Director Justin Lin recounted the incident in a 2009 interview with Digital Spy explaining why the filmmakers—like their characters—overstepped the law for the film. As Lin tells it, Japan simply doesn't issue film permits that let movie studios shut down public places. Bystanders would regularly invade the set, and Lin recalled one case of a guy following him around and insisting he was the director. (This'll be important in a moment.)

"I had this one guy, I thought he said he was me," Lin told Digital Spy. "I didn't know what that meant."

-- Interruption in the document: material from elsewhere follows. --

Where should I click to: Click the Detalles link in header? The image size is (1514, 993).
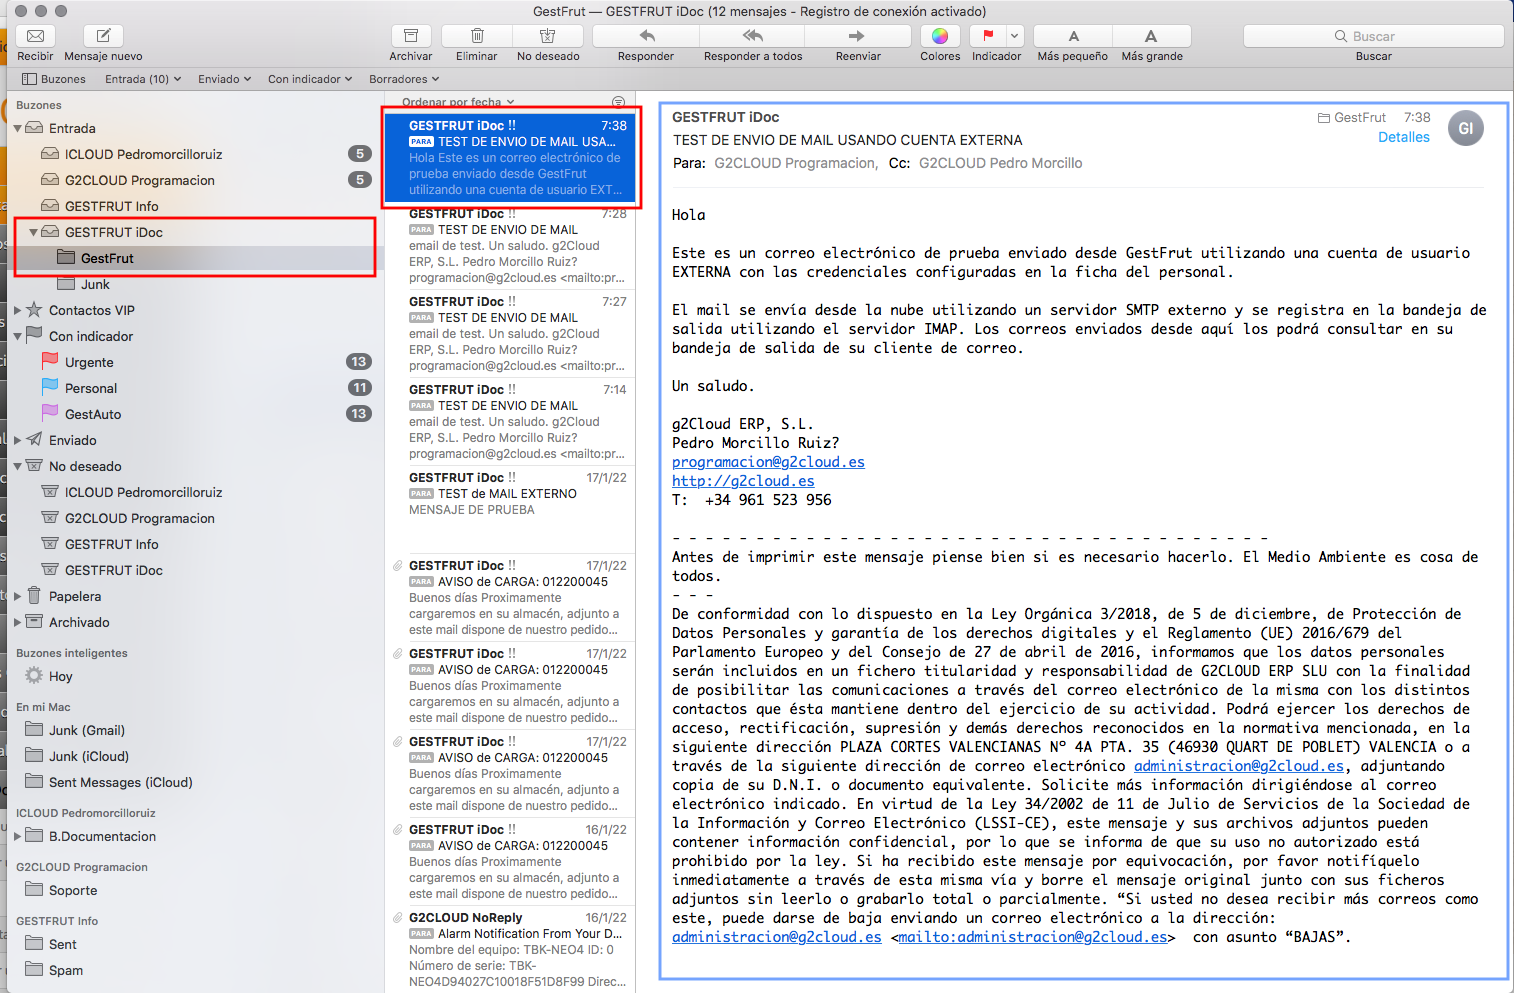tap(1403, 137)
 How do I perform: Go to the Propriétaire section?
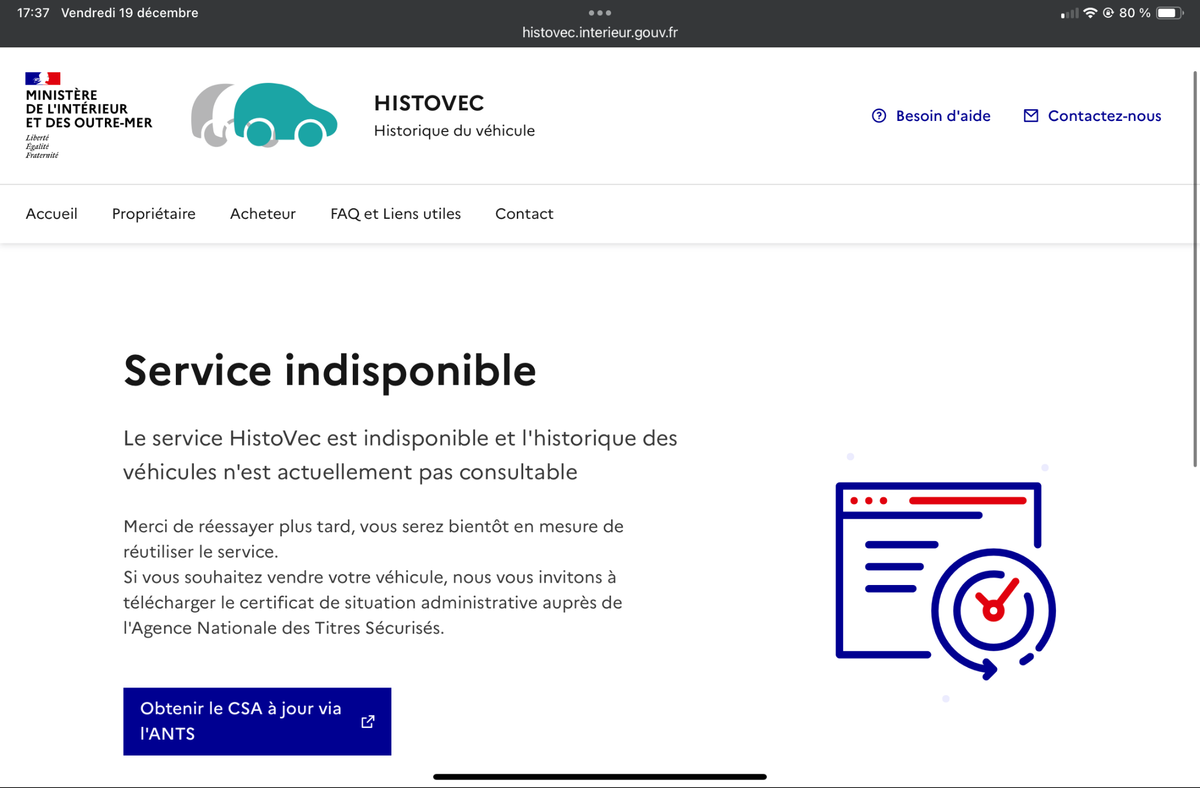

Han drifts his Veilside Mazda RX-7 in "The Fast and the Furious: Tokyo Drift". Universal Studios, via Movieclips on YouTube

These both posed a problem for the ambitious drift shot at Shibuya—which is considered the busiest pedestrian crossing in the world. It's estimated to see over a million people regularly, and pedestrian traffic doesn't drop off significantly at any time of night. It's often likened to New York City's Times Square for how crowded it is, and yet, traffic jams are apparently rare. Still, you can see why it'd be almost impossible to get a shot of cars drifting the intersection.

But Universal Studios had a sneaky plan that Lin wasn't privy to. After shooting the scene illicitly, the police showed up to shut everything down. That's when the tagalong pretend director assumed his real role: Fall guy.

"They shut us down, I'd gotten all my shots, but I didn't know they were going to arrest me. Another guy stepped up and said, 'I'm the director.' I found out that it was his job to take the fall for me. He went to jail for the night and I'm forever grateful."

Japan's carceral system isn't one Lin (or anyone) would want to end up in. According to Human Rights Watch, the country has a 99.8 percent conviction rate and treats suspects poorly, denying them access to lawyers and coercing confessions of guilt. The fall guy might not've seen the worst of it once authorities realized he was a decoy, but there are some encounters you're just better off avoiding. That said, maybe being a footnote in what was arguably the best F&F movie would make it worth your while.